30.É que, independentemente deste valor, obtido de acordo com o cálculo aritmético, constante da portaria supra referida, sempre teriam de acrescer, necessariamente, outros factores condicionantes e determinantes daquela indemnização, nomeadamente, o facto de o Autor como causa directa e adequada das sequelas de que ficou a padecer, ter de empreender maior esforço para desempenho da sua atividade profissional.

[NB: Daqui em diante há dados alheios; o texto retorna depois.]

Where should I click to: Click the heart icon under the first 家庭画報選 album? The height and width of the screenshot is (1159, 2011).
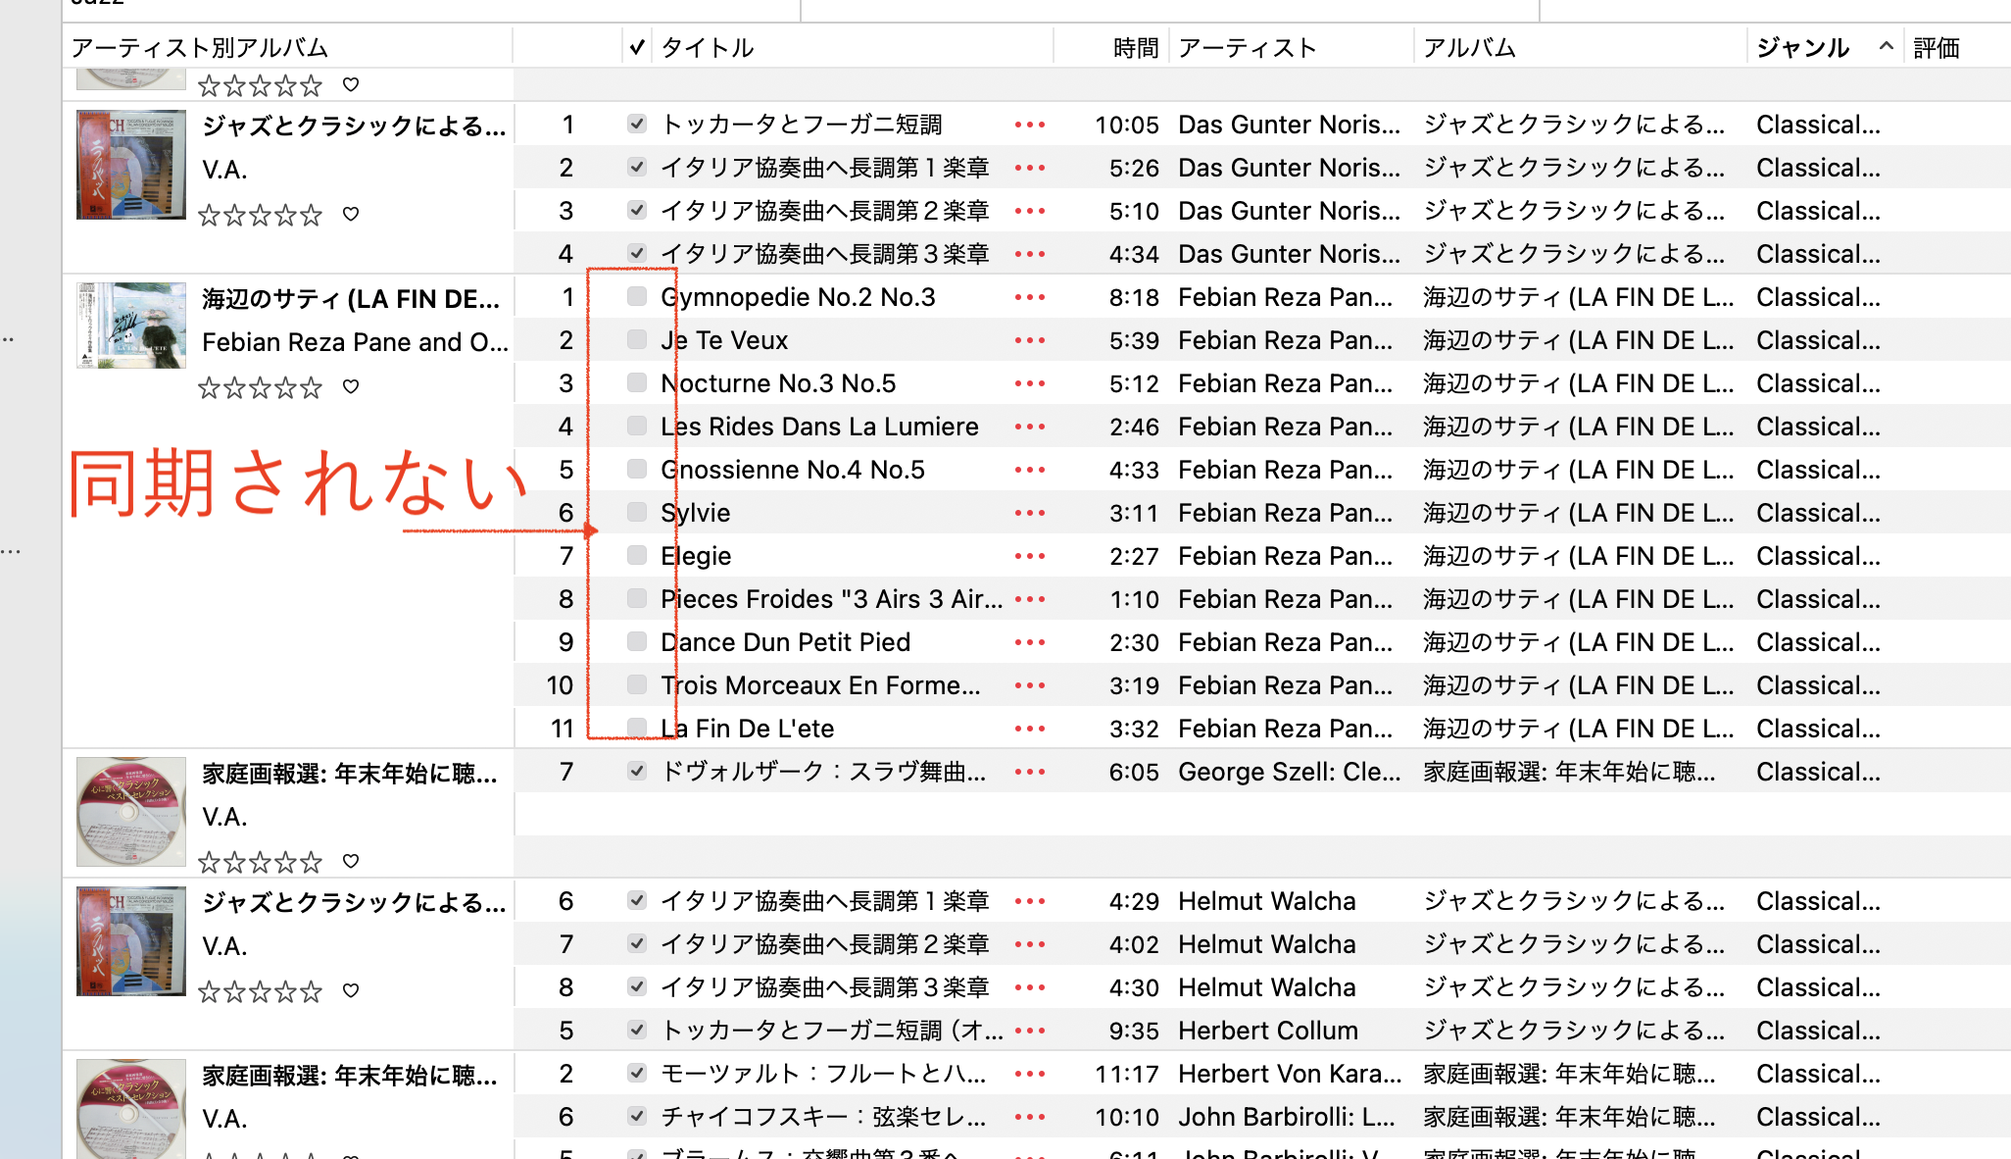[x=351, y=861]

E, por isso, o cálculo efectuado não prevê nem contabiliza quaisquer aumentos de vencimento;

31.Não obstante entende o recorrente, como aliás a maioria da jurisprudência, que aquela portaria é de aplicação meramente indicativa, sendo que o julgador deve optar por seguir outros critérios, porventura, mais justos e equitativos e menos matemáticos;

32.Pelo que, e tendo em conta tudo quanto se disse, bem como, todas as especificidades que o caso comporta, entende o Autor que lhe deve ser concedida/fixada uma indemnização, a título de ressarcimento do dano biológico, superior à concedida pelo Meritíssimo Juiz do Tribunal a quo, fixando-se o referido quantitativo em quantia não inferior a 25.000 euros (Vinte e cinco mil euros), a atribuir ao Demandante/lesado, não obstante as doutas considerações do aresto recorrido;

33.O recorrente é assim do entendimento que lhe são devidas as indemnizações supra peticionadas, isto é, a título de perda de ganho e a título de dano biológico, esta de valor superior ao fixado;

34. E, ainda que se seguisse o caminho minoritário, fixado por alguma jurisprudência, nomeadamente, que a indemnização devida a título de perda de ganho terá de ser englobada na indemnização devida a título de dano biológico, (no que se não concede e, entendemos que, nesta senda, também o Meritíssimo Juiz a quo, embora não haja fixado indemnização para um dos danos, concorda com a nossa posição, já que as apreciou separadamente) ainda assim, deve a decisão recorrida ser reformulada, cumulando-se as indemnizações peticionadas pelo Autor a esses níveis e para ressarcimento desses dois danos, aumentando-se substancialmente a indemnização a atribuir ao Autor, agora e segundo este entendimento, apenas a título de dano biológico, mas, nela se englobando os valores peticionados na P.I., também a título de perda de ganho, num valor nunca inferior a 50.000,00 euros, perto da soma dos dois valores peticionados na P.I.;

35. E assim entente o recorrente que a decisão recorrida, nos aspectos ora colocados em crise – e somente quanto a esses – encontra-se errada, não configurando a decisão mais justa e equitativa que o caso em apreço merece;

36.E por todos os fundamentos supra elencados, temos que a decisão proferida pelo Meritíssimo Juiz do Tribunal a quo, não convence totalmente o recorrente, esperando este ter a douta retificação por parte de Vªs Exªs, nos termos supra sugeridos, isto é, através da atribuição e uma indemnização para ressarcimento da perda de ganho igual à peticionada na P.I. ou quando muito não inferior a 25.000,00 euros e, ainda, através da alteração da quantia fixada para ressarcimento da dano biológico, dos 15.000,00 euros fixados pela Decisão recorridas, para os 25.000,00 euros agora entendidos como justos e, tudo face aos factos dados como provados, assim se aplicando o devido Direito aos mesmos; (…)”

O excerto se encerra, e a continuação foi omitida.